Display every line of the entries below that contains the string "facial". Matching is case-sensitive.

============================================================

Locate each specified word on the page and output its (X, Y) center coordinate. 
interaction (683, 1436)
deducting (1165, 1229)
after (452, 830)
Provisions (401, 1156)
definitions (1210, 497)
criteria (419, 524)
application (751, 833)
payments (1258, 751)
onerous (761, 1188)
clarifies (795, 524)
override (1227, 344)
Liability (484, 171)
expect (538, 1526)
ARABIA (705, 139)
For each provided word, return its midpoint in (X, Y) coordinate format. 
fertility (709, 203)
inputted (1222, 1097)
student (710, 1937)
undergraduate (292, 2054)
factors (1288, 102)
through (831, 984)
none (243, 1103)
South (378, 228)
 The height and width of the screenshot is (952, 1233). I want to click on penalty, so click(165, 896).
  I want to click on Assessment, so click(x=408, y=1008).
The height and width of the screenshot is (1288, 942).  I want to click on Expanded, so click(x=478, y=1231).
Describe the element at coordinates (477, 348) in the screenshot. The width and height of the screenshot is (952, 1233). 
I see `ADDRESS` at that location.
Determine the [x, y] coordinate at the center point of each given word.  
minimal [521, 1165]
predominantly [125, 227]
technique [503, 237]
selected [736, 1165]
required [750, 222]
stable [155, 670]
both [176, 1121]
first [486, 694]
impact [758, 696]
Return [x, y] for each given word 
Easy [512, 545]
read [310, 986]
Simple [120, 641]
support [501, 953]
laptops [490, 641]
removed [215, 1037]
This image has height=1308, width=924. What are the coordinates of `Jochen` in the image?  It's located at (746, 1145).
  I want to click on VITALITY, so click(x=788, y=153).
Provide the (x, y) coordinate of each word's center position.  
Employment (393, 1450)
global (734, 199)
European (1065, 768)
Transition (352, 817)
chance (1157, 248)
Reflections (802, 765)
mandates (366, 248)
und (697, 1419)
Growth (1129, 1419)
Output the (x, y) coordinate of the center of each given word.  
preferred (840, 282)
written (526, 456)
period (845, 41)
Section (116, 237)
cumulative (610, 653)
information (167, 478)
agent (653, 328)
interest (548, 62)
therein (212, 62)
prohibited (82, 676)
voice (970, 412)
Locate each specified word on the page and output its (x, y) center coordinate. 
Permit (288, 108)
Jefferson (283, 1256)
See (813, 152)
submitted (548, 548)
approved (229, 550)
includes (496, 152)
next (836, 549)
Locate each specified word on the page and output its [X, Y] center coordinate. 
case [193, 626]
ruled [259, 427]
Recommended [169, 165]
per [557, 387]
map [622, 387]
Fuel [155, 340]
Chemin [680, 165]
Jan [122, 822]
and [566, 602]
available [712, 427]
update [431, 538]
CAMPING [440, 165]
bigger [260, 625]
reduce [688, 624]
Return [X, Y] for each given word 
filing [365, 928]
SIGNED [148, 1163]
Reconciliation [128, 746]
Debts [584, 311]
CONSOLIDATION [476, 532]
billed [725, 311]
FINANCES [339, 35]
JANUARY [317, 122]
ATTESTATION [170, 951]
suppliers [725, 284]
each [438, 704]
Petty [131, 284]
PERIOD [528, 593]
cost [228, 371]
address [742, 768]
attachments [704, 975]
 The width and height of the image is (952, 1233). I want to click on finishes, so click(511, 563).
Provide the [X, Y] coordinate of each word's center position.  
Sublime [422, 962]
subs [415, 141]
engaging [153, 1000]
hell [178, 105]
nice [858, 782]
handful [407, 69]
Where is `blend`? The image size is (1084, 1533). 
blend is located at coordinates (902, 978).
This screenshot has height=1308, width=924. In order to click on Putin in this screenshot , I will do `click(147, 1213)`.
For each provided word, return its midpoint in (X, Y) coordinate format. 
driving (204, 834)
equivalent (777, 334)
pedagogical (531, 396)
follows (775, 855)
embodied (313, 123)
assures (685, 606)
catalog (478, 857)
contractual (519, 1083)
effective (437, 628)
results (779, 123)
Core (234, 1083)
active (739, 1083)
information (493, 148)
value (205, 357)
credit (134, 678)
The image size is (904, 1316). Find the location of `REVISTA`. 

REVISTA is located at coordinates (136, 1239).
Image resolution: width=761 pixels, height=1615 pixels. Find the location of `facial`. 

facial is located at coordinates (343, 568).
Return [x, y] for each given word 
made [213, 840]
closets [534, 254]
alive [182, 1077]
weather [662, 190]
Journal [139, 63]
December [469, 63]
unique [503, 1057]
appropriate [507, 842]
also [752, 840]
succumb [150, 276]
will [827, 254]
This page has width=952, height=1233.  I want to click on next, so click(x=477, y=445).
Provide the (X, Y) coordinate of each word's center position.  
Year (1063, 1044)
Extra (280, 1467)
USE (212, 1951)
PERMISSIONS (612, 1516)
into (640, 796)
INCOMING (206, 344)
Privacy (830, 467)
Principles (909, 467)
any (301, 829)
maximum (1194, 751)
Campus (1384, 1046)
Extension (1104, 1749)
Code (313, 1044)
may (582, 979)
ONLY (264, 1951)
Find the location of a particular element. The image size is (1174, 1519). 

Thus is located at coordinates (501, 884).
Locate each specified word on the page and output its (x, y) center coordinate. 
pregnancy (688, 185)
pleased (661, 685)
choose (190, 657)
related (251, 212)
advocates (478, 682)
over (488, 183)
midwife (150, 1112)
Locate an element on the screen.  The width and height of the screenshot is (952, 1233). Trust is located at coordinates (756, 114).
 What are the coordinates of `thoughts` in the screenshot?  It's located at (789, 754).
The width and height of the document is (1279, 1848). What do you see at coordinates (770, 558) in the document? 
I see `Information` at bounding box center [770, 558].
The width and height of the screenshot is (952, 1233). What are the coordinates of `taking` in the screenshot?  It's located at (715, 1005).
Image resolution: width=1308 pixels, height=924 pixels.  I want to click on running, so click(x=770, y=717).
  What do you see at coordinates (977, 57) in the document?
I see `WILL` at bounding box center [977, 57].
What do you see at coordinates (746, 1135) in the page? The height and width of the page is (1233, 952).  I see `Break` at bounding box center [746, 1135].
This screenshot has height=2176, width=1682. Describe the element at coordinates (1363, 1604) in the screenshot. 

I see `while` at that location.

============================================================

— Answer in full —
Image resolution: width=761 pixels, height=1615 pixels. Find the location of `facial`. 
facial is located at coordinates (343, 568).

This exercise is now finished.